* Excerpt to read:

No clue about "swarm harvester" until now. Just did a google search and found out you are the inventor. Sounds like something I should have found out about Thursday before I opened the tank.  I may be able to put the tank back together requeen what I have transfered and let the tank rebuild and use a swarm harvester. What would be your suggestion? I am in no way experienced just trying.


----------



## Cleo C. Hogan Jr (Feb 27, 2010)

I would leave them in the tank. Great way to get good stock of bees.

You don't need to be experienced to use the harvester and trap bees. It is simple and easy.

Send me an e-mail [email protected] and I will send you instructions and color photos of actual traps in progress. You can build the harvester yourself from old equipment, 10 frame, 8 frame, or nuc. Great way to increase your hive count each year.

cchoganjr


----------



## Gypsi (Mar 27, 2011)

speaking of swarm harvesters, I need to go check on mine in the late afternoon tomorrow maybe. Real work cleared my mind and ate my days.


----------



## Tim Bates (Mar 13, 2012)

@Cleo
just sent you an email.
Thanks.


----------



## robherc (Mar 17, 2012)

nbarlow123 said:


> Also in Louisiana ... I've read we can only use langsworth hives with removable frames.

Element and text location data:
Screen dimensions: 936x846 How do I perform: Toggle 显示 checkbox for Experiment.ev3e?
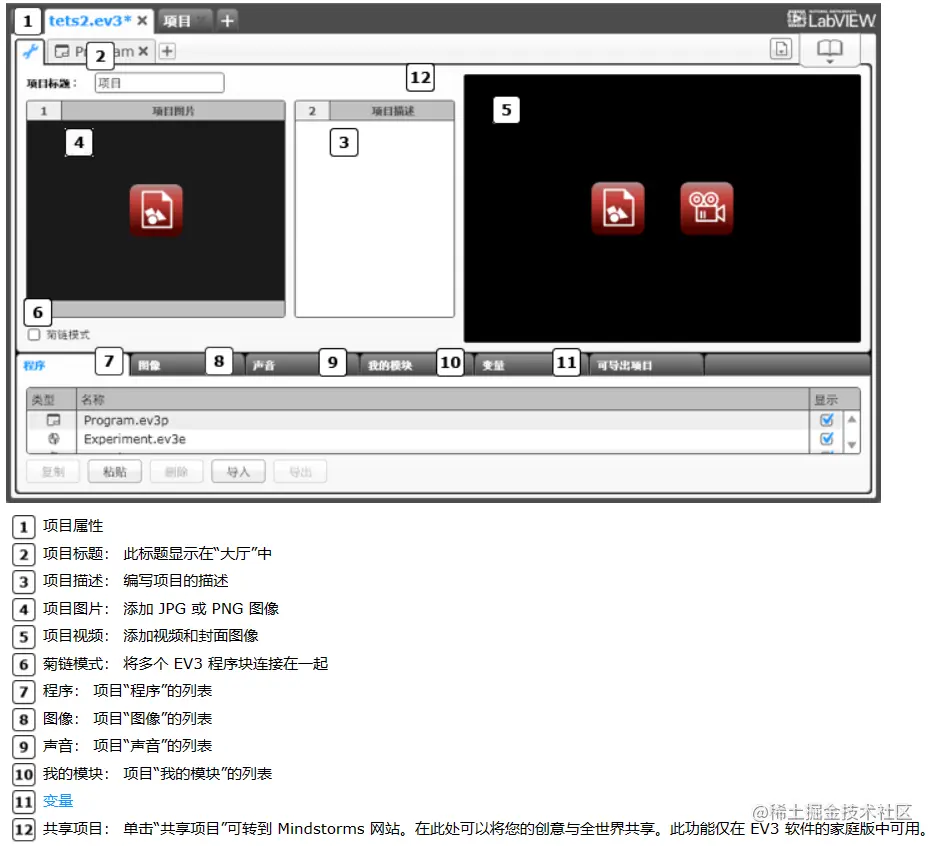pyautogui.click(x=826, y=438)
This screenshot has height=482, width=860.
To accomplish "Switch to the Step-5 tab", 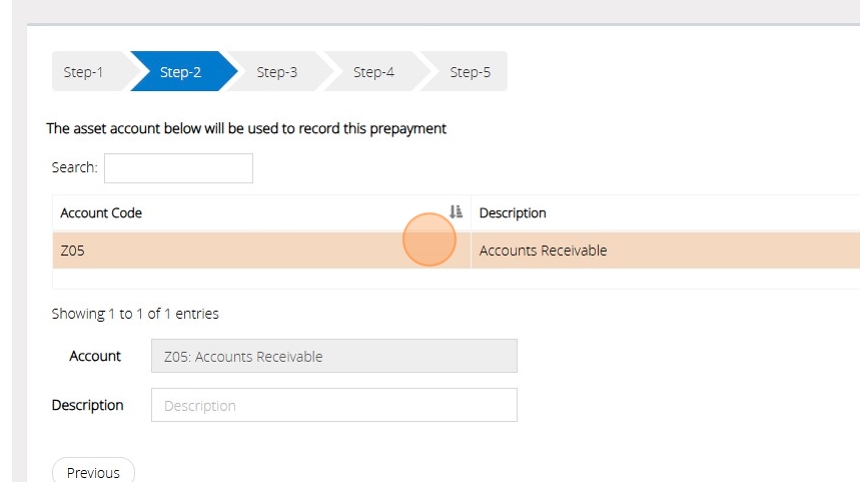I will 470,72.
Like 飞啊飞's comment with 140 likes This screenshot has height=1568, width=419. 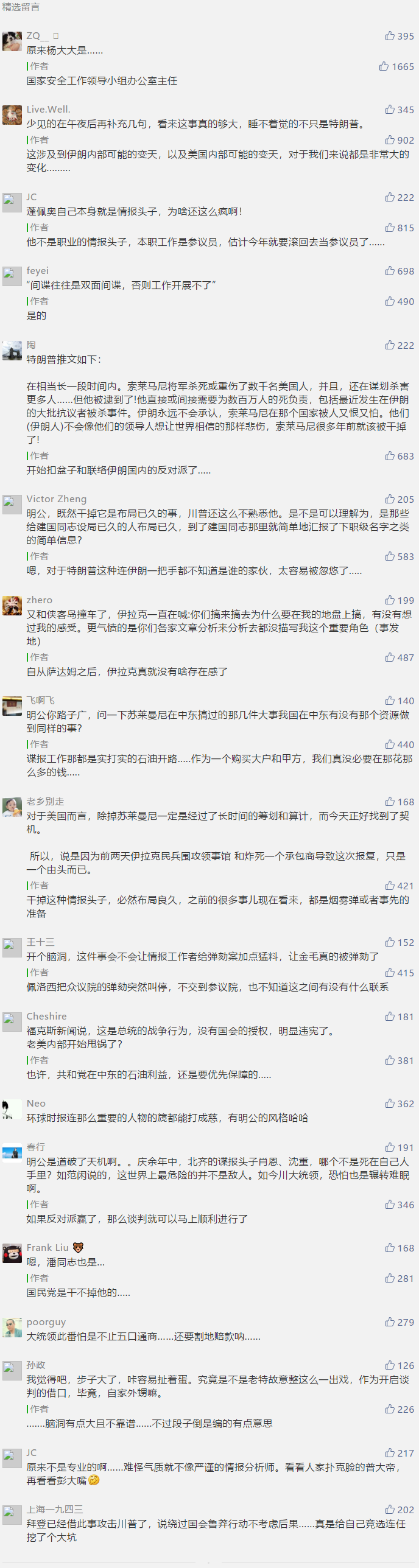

* Do this: Continue the swarm harvester thread, picking up after its last line.

* Answer to this task:
I just looked up all the LA apiary laws I could find on your state's website, and found absolutely no mention of any legal/illegal hive designs. I didn't even find any notes anywhere about having to be a "movable comb" or "movable frame" type (which I expected to find). The only reference of I found was in the definitions:


> _Frame_--a wooden of plastic case for holding honeycomb


..along with a couple miscellaneous references to "hive bodies," "top boards," and "bottom boards," in sections dealing with control of diseas & control of transportation of bee-related equipment...those could all be attributed to having been used out of convenience, however, as Langstroth hives were pretty much the exclusive equipment in use at the time of writing.


----------



## Tim Bates (Mar 13, 2012)

Yea I didn't either in the states law. However on the labeekeepers.org and LSUagcenter.com there is a "Model Beekeeping Ordinance for Local and Municipal Governments" that does reference Langstroth Hives it was created or last modified in 2009 I believe. But.... as it says this is a model for Local Municipalities and Governments. I wish it wasn't there but it is. It is not law now but with that lingering it could be. I'm going to resist getting on my soap box about government restrictions.


----------



## nbarlow123 (Apr 5, 2012)

Big brother likes controll and its getting worse. It also says queens must be marked and the hives must be available for inspection anytime. Even if you are a hobbist not a business. Tim my cutout went horrible once I opened the tank it was infested with shb. The bees left the next day. So I guess I'll be buying a package.


----------



## Tim Bates (Mar 13, 2012)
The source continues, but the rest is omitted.